Bankia’s nationalization is nothing more than a grouping of these bad examples. From the forced merger of Caja Madrid with Bancaja — carried out, in the words of Madrid’s regional premier Esperanza Aguirre, with a gun held to the institution’s head — to the naming of Rodrigo Rato’s replacement at the head of Bankia at the behest of presidents of its main competitors, and not to mention the actions of the Bank of Spain’s auditors, it is little surprise that the public has such scant confidence in the Spanish economy. Even less so when taxpayers feel that these business leaders not only shirk from assuming the consequences of their mistakes, but will also be propped up with public money in order to avoid greater evils. We should view the first step being taken by the Attorney General’s office to open an investigation into possible crimes committed by officials who ran the savings banks as a positive move.
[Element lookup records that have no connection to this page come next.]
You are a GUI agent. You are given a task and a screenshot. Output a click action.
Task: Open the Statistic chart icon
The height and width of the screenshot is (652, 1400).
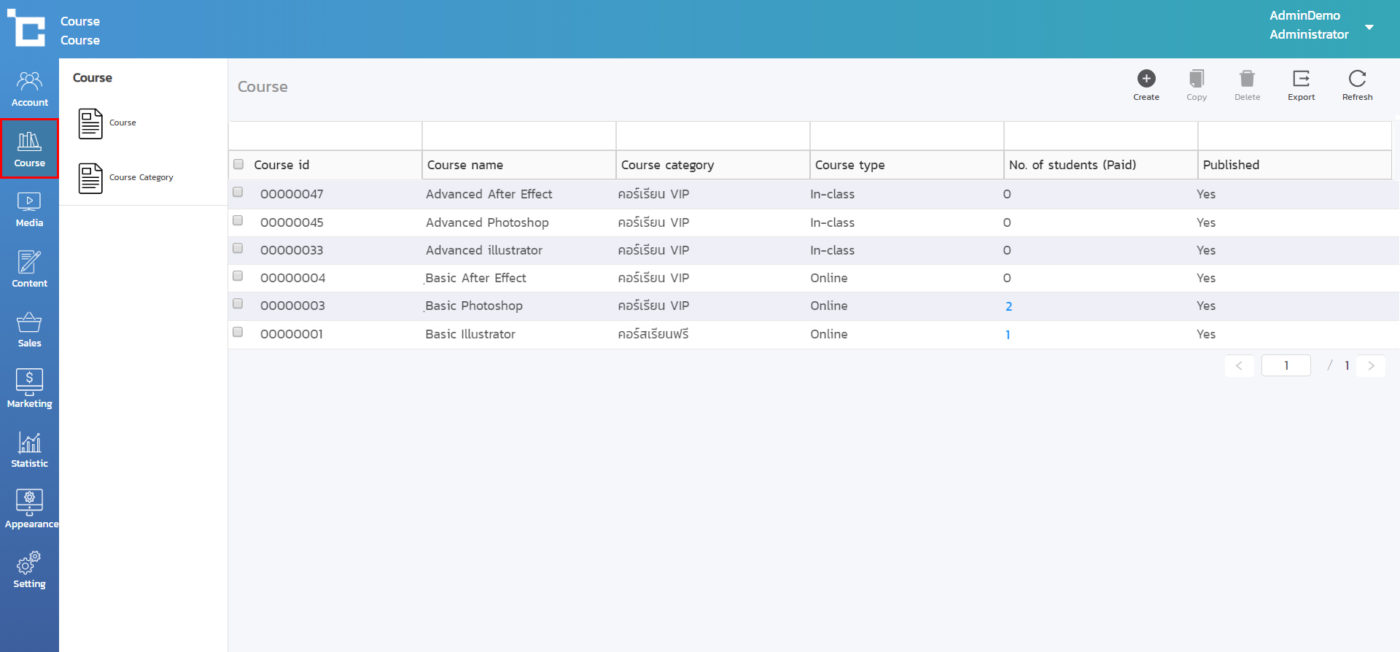(x=29, y=449)
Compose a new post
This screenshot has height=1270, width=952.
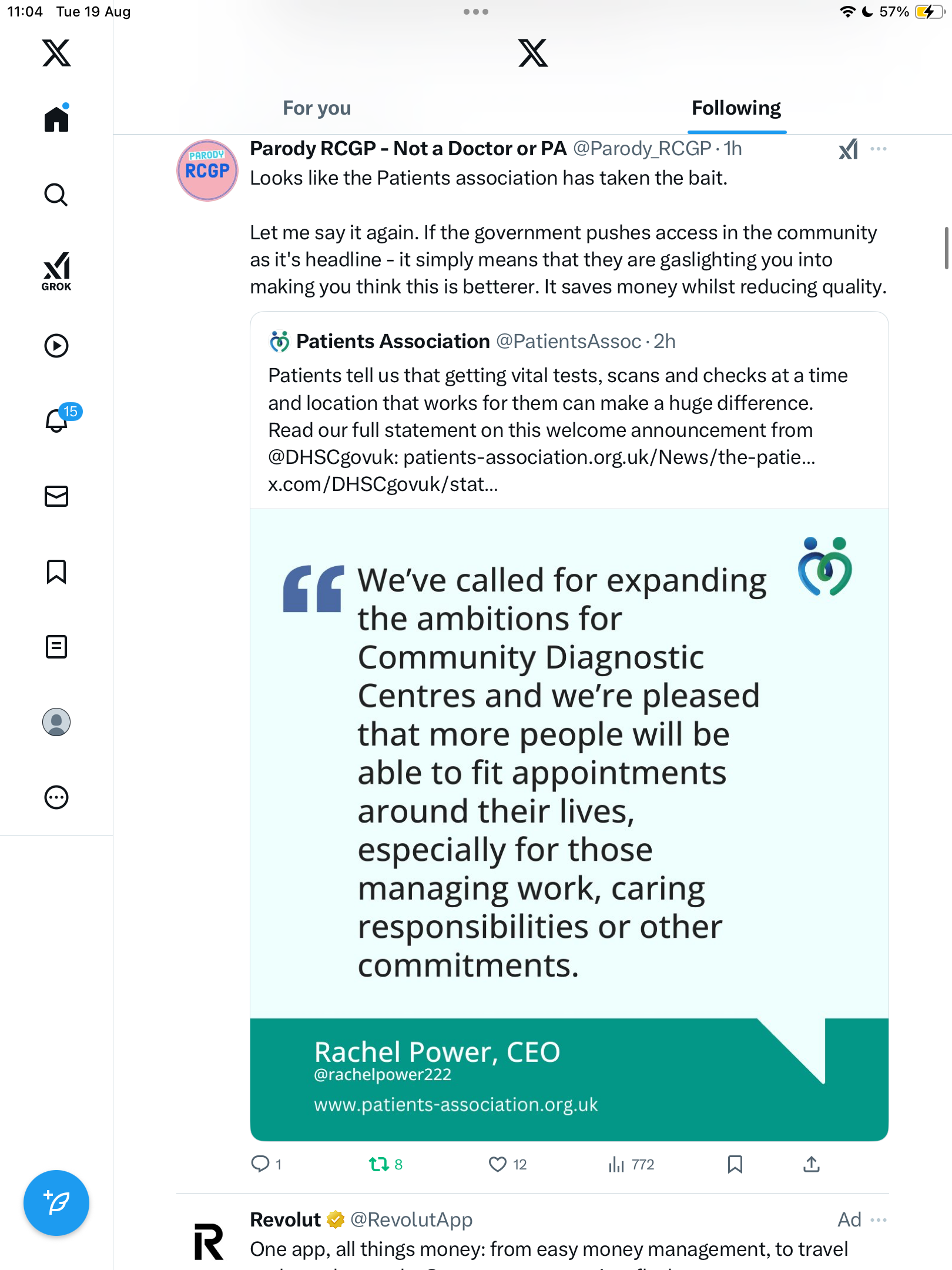click(x=56, y=1203)
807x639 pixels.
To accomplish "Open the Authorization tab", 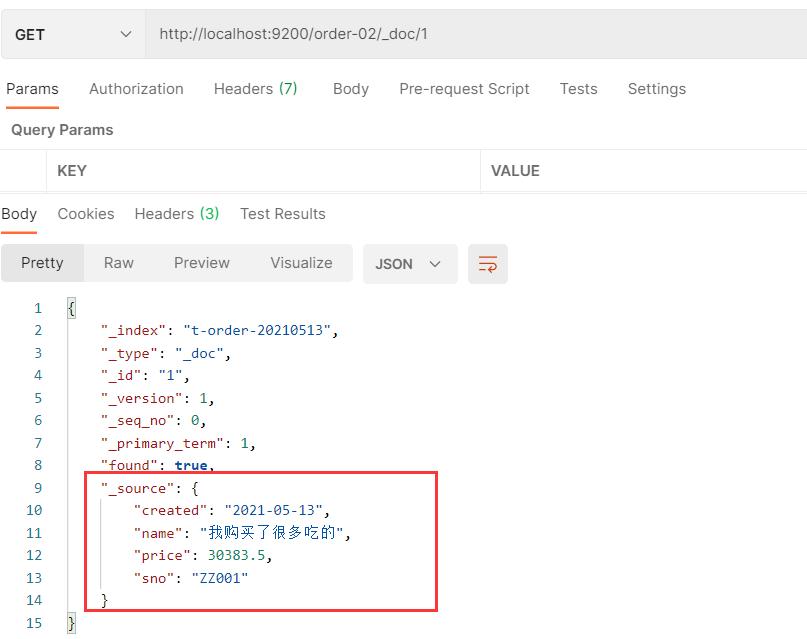I will point(136,89).
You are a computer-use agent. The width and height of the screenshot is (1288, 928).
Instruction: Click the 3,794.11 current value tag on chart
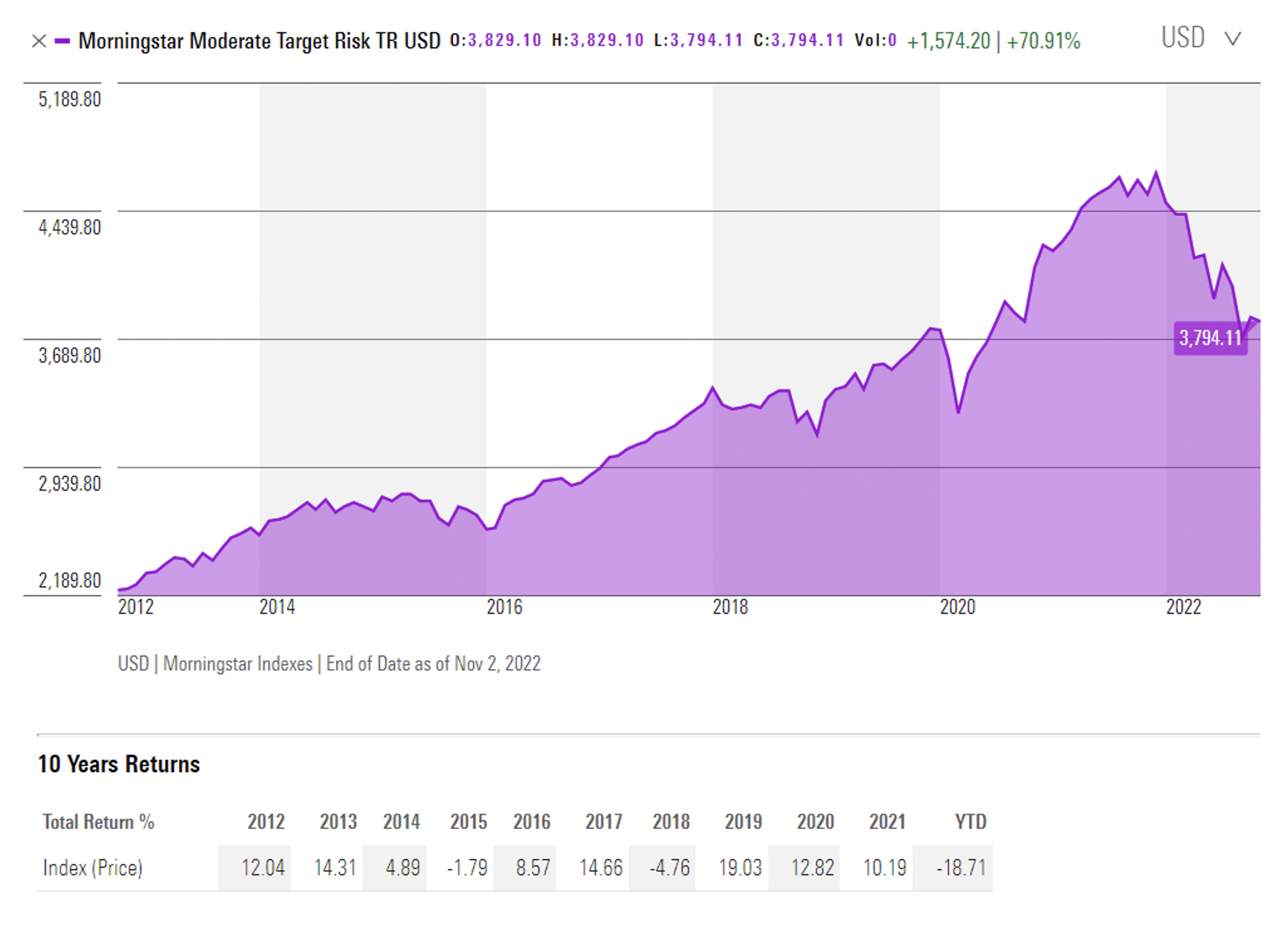[1209, 338]
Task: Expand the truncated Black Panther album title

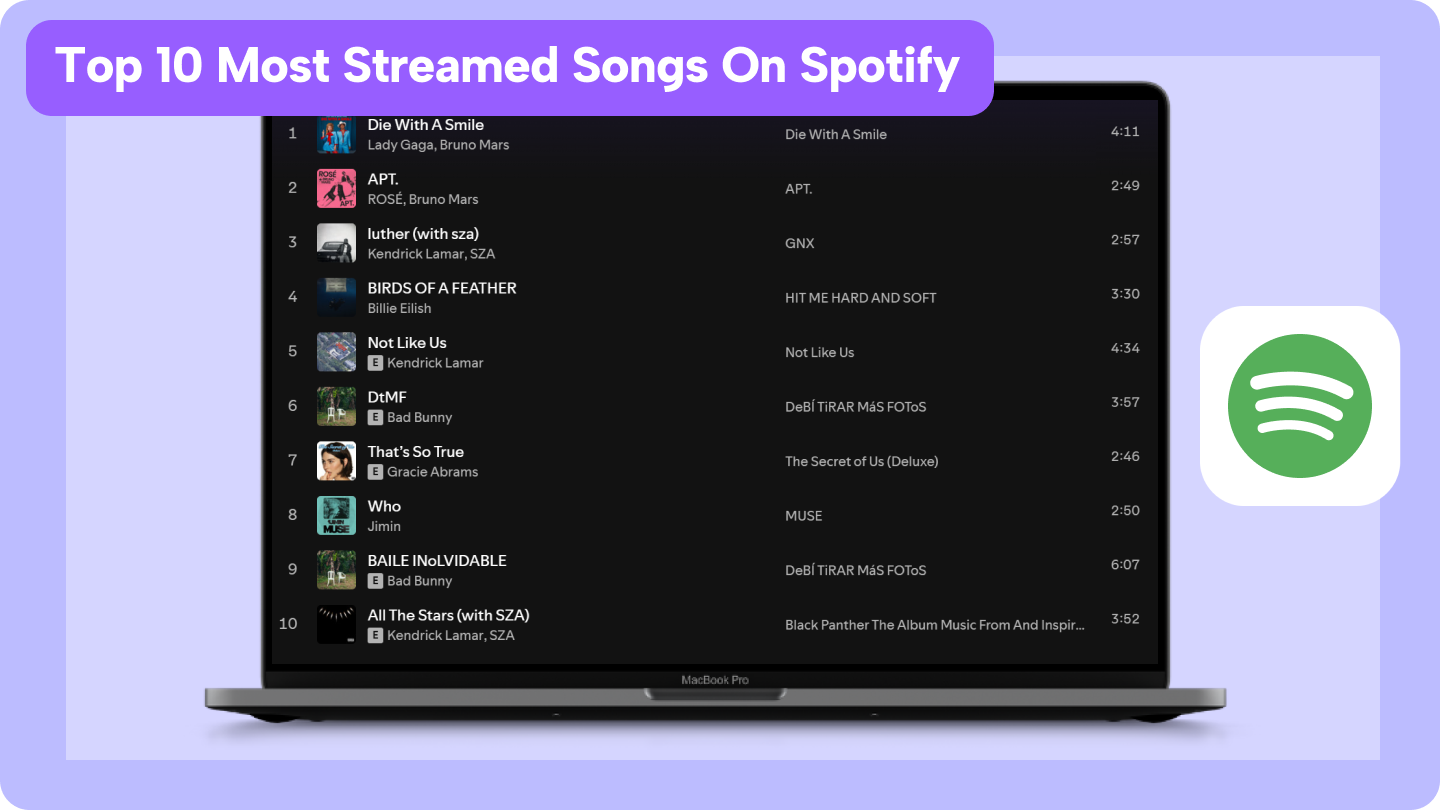Action: coord(934,624)
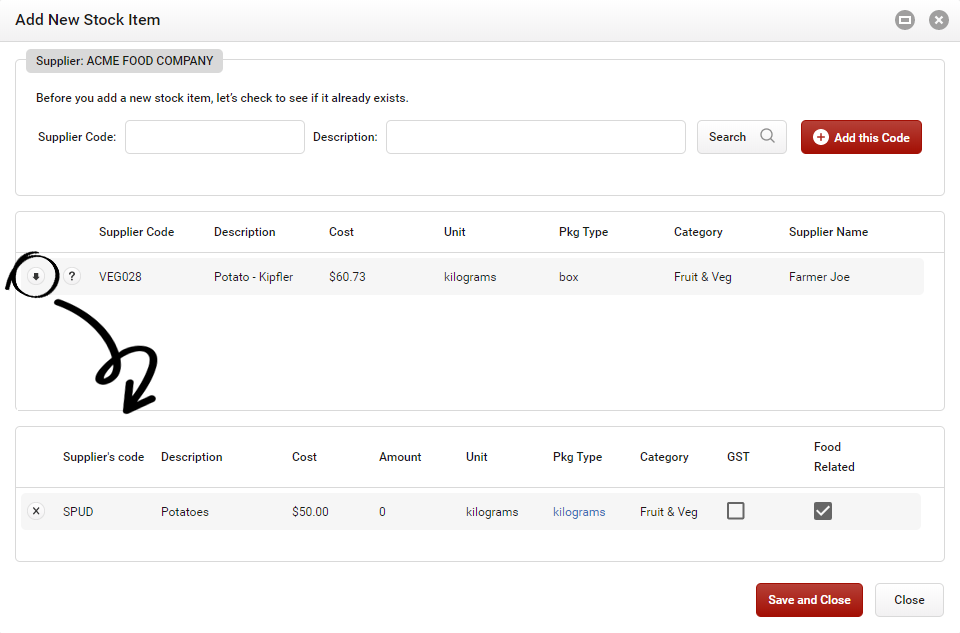
Task: Close dialog using top-right X icon
Action: [x=938, y=20]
Just as it is important to limit the damage caused to the social wellbeing of Spaniards by the crisis, it is also essential to correct the conditions that are allowing the financial institutions to deteriorate. In particular, this includes restoring confidence so that people will be able to trust that the financial institutions are independent and sufficiently and technically strong enough to survive on their own. The skepticism of the public over the scale of the accounting anomalies within the banks is hard to reconcile with the Bank of Spain’s obsession over areas that are far from its remit of supervision of the sector, such as its insistence on the need to make the labor market more flexible in terms of hirings and firings.
The deviation from their main objectives, their inability to carry through even rational decisions for the banking sector after the crisis, and the extreme situations that the Bank of Spain’s auditors have created are hard to justify. They require an urgent institutional regeneration, based not so much on economic recovery, but rather the legitimizing of the entire financial system.